Dell'attualità, della memoria e di altre amenità

L’irresistibile tendenza al suicidio della sinistra italiana


Passi per la presenza  sbagliata di Cofferati alla manifestazione di Sel, Cinque Stelle, Rifondazione e Fiom ( a proposito di quelli che sono contro gli inciuci), passi per  I battibecchi inutili tra Renzi ed Epifani, passi per la discutibilissima scelta di Epifani come traghettatore fino al congresso che sancirà la fine del Pd, tutti errori gravi ma in confronto a quelli commessi nel recente passato, tutto sommato veniali. Non si può però far passare impunemente l’odierno rozzo, grossolano, stupido tentativo di estromettere per legge dalle prossime elezioni il Movimento cinque stelle, legge proposta da Zanda e Finocchiaro.

Io penso di Grillo tutto il male possibile, e ho spiegato più volte in questo spazio perché, non ho pensieri lusinghieri neanche sulla maggior parte dei suoi adepti ma da qui a volerlo cancellare dalla scena politica italiana con un leggina da miserabili, ce ne corre.
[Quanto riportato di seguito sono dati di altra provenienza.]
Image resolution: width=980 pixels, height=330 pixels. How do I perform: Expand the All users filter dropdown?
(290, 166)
La proposta fa il paio con la presunta ineleggibilità di Berlusconi basata su una legge mai applicata degli anni cinquanta. Alchimie da legulei, sofismi da mentecatti, ultima ratio di una sinistra senza bussola e direzione che brancola nel buio e non sa fare di meglio che autodistruggersi. Non è questa la strada per riportare il nostro paese verso la democrazia compiuta.

Grillo e Berlusconi sono due anomalie insopportabili in un paese democratico, d’accordo, però sono due anomalie con un ampio consenso popolare e in democrazia il consenso popolare lo si strappa all’avversario proponendo strade diverse e idee migliori. Non offrendo lo stesso prodotto scontato, come sta facendo da troppi anni la sinistra, non scimmiottando gli avversari come accaduto con gli otto punti di Bersani e con l’Imu.
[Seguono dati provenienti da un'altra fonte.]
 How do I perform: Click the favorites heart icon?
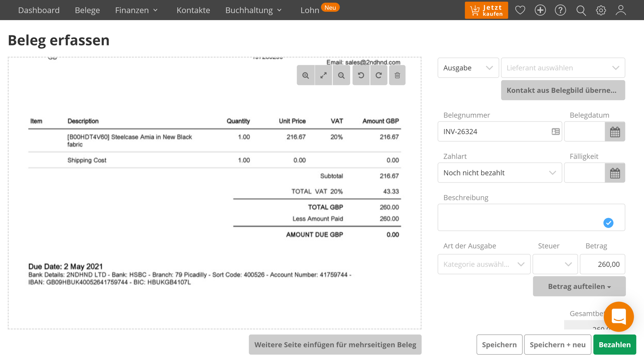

Esiste una insopportabile, arrogante, insistita alterigia di sinistra, una ingiustificata presunzione di superiorità che sembra obnubilare le menti dei dirigenti del partito che è stato un faro per la sinistra europea, che era riuscito a individuare una terza via, tra radicalismi opposti, e che ha smesso di perseguirla. Una volta, chi era di sinistra, doveva essere migliore degli altri, doveva dare di più, proprio perché si assumeva il compito di indicare una strada diversa e difficile, oggi chi è di sinistra pretende di essere migliore degli altri per diritto divino.

I compagni del Pd non hanno ancora capito che Berlusconi non si combatte con I processi nè con le leggine ma si combatte portando avanti politiche sensate, prioponendo soluzioni per il lavoro, i giovani, le famiglie in difficoltà, I diritti civili, soluzioni che siano al di fuori dell’ideologia liberista, soluzioni coraggiose che colpiscano la fantasia e non la pancia degli elettori. facendo,insomma, cose di sinistra.

Sul campo dei diritti civili, rintuzzando colpo su colpo il suo fascismo nemmeno più tanto velato (e chiederei a Landini come può manifestare accanto a chi stringe la mano a Forza nuova e pubblica elenchi di stranieri reietti, dove stia la sua coerenza di sindacalista e uomo di sinistra) si deve invece combattere Grillo, mettendo in evidenza l’assoluta inesistenza della sua proposta politica, il vuoto che si nasconde dietro il suo continuo e ormai stucchevole turpiloquio.

Ovvio che il Pd attualmente al governo che accetta senza replicare I ricatti e le provocazioni di una destra che solo l’arroganza  e l’incapacità di Bersani e della sua direzione politica potevano resuscitare, non può fare nulla di tutto questo.

Personalmente mi auguro che il congresso sancisca la divisione del partito in una forza dichiaratamente di sinistra e una centrista, che nasca un partito che possa costituire un punto di riferimento differente dagli irriducibili sconfitti dalla storia che hanno manifestato sabato (spiace per Gino Strada) e dall’accozzaglia di democristiani che sta reggendo il bordone a Berlusconi.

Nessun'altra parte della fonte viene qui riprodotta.